The GRASS module r.denoise is a feature-preserving mesh denoising algorithm. It removes random noise while preserving sharp features and smoothing with minimal changes to the original data. r.denoise is a python script that allows the algorithm to be run on DEMs from within GRASS. Denoising DEMs can improve clarity and quality of derived products such as slope and hydraulic maps.

The denoise algorithm is available as a stand alone script for all major platforms (Windows, Linux and MacOS) from The University of Manchester - Using Sun’s denoising algorithm on topographic data.

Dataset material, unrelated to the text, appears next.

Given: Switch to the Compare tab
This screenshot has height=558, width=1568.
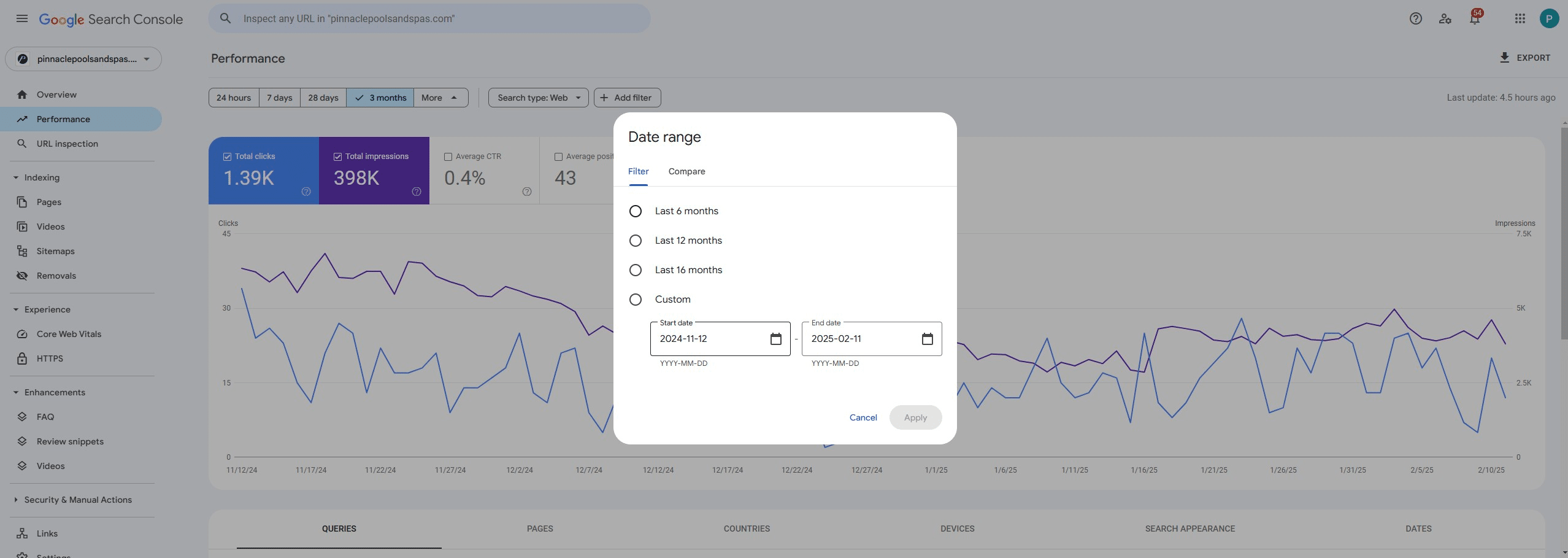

The denoising smooths the data strongly. The r.denoise GRASS page, recommends setting the parameter threshold to 0.99 (compared to a default of 0.93). A quick test of varying the threshold parameter, I would suggest setting it between 0.999 and 0.9999 for processed DEM data like SRTM or Copernicus DEM. The advantage with denoising is that artificial bumps are removed, but also true bumps are sacrificed int he process. For hydrological modeling this can be advantageous, but requires a model that can handle the pits that form as a consequence of the smoothing. If you use GRASS and r.watershed that is not a problem. Note, however, that the surface of water bodies, and the sea, will change. At least for he sea level (0 m.a.s.l) you need to reset that to 0 if you want to use the basin_delineate package.